I really enjoyed the chapter where Dunn and her husband put a little extra effort into their sex lives. Without giving away too much detail, they agree to increase their eye contact, nonsexual touch, and ultimately engage in a “sexperiment” for seven days. Hearing the effort that was put in each day and the positive result they got to on day seven has made me think about intimacy and sex differently. Yes, we are parents, but we are human beings first, and sex and intimacy are normal needs to have. How we have those needs met will differ but learning that about your spouse and making time for them in that way is all a part of marriage.

 

 

Anger often isn’t the true feeling

Sometimes when our spouse asks us what’s wrong, we quickly respond with “I’m angry with you,” and while that feels true at the moment, there is often something much more real and concrete going on underneath those feelings.

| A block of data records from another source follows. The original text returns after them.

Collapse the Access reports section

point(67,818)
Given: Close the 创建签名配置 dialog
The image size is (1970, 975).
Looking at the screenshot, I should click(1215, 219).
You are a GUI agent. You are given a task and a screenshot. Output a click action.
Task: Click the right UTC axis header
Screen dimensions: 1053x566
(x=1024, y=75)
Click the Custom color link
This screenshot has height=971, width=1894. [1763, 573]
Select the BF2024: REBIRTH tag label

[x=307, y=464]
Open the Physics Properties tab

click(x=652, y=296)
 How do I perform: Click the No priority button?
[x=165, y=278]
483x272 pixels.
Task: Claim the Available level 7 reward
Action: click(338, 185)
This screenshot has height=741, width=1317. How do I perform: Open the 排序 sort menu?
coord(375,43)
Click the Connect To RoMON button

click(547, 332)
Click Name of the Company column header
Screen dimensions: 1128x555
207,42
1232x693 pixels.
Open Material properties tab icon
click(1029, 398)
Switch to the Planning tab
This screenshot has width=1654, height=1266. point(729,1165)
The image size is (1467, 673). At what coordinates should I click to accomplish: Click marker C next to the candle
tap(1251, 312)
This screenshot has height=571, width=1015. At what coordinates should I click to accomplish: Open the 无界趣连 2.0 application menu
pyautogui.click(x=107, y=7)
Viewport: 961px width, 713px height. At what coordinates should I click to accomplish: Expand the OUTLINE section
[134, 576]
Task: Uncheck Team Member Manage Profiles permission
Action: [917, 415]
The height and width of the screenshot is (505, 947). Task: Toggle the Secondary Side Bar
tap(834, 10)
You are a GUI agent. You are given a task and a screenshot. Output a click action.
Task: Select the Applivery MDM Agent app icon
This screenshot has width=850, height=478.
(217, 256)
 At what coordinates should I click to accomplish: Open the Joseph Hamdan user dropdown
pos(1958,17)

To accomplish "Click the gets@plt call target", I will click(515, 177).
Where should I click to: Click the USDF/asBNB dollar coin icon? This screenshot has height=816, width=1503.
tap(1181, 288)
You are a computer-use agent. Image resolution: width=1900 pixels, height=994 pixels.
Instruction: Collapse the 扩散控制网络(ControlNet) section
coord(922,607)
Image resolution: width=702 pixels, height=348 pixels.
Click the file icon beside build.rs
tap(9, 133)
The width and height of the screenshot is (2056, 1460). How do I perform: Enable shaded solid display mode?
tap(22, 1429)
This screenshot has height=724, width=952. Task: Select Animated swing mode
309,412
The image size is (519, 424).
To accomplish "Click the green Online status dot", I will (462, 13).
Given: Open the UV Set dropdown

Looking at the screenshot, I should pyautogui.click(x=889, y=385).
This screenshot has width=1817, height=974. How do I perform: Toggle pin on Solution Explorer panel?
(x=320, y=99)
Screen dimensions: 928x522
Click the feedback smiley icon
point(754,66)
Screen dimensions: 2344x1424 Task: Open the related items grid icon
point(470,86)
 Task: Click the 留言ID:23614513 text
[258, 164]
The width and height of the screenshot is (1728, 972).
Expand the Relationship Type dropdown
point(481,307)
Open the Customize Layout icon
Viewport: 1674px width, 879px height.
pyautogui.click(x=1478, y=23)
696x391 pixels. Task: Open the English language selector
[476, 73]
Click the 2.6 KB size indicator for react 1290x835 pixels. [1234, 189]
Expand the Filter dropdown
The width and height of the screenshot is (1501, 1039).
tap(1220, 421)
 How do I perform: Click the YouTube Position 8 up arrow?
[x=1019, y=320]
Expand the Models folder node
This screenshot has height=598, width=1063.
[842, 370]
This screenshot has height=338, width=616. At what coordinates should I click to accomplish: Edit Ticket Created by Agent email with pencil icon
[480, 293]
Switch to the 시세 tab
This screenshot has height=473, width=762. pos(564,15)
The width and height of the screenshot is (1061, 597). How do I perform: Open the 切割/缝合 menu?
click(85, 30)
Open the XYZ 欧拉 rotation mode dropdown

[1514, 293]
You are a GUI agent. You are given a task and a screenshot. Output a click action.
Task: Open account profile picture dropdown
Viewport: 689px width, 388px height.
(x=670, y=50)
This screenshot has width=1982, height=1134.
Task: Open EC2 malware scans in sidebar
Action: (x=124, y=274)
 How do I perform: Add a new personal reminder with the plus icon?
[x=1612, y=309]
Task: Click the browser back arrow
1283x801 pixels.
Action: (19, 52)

Jancee decided to pay a very steep $800 for five hours to take her husband to one of the best couples counselors in Boston, Terry Real. Real’s (no pun intended) cutthroat approach to helping them get to the root of their problems and see the true meaning behind their feelings was the most insightful part of this book for me. When talking about anger in the relationship Real said: “Humiliating and ridiculing have no place whatsoever in a healthy relationship. There’s a world of difference between assertively standing up for yourself and aggressively pulling him down.” He concludes by saying, “[S]tarting today, you have to tell him what he could do to make you feel better by using the phrase ‘What I’d like you to do now is…’ rather than just pounding him into the ground.”

When I was reading this, I realized that my anger and resentment were often more about feeling overwhelmed by all my responsibilities and needing more help around the house. Not getting (and truthfully, not asking for) that help would build up over time until I became what I like to refer to as a shaken pop bottle that is about to explode. 

What Real talks about in this chapter ultimately boils down to seeing who our partners truly are and choosing to be vulnerable and ask for help from the heart. It may not seem like it, but when your spouse sends you a text saying, “What’s for dinner tonight?” (as you’re busy wrangling the kids and have a million other things on your mind), remember they’d likely be more willing to help out if they truly understood what the lack of help is doing to your overall happiness.

If you’re on the brink of hating your spouse now that kids are involved, know that you’re not alone. At one time or another, we’ve all been there—some of us more than we’d like to outwardly admit. Do yourself a favor and get your hands on this book; you’ll likely learn a thing or two that will improve your circumstance. And if nothing else, you’ll have fun laughing at Dunn’s honest truths about her love life.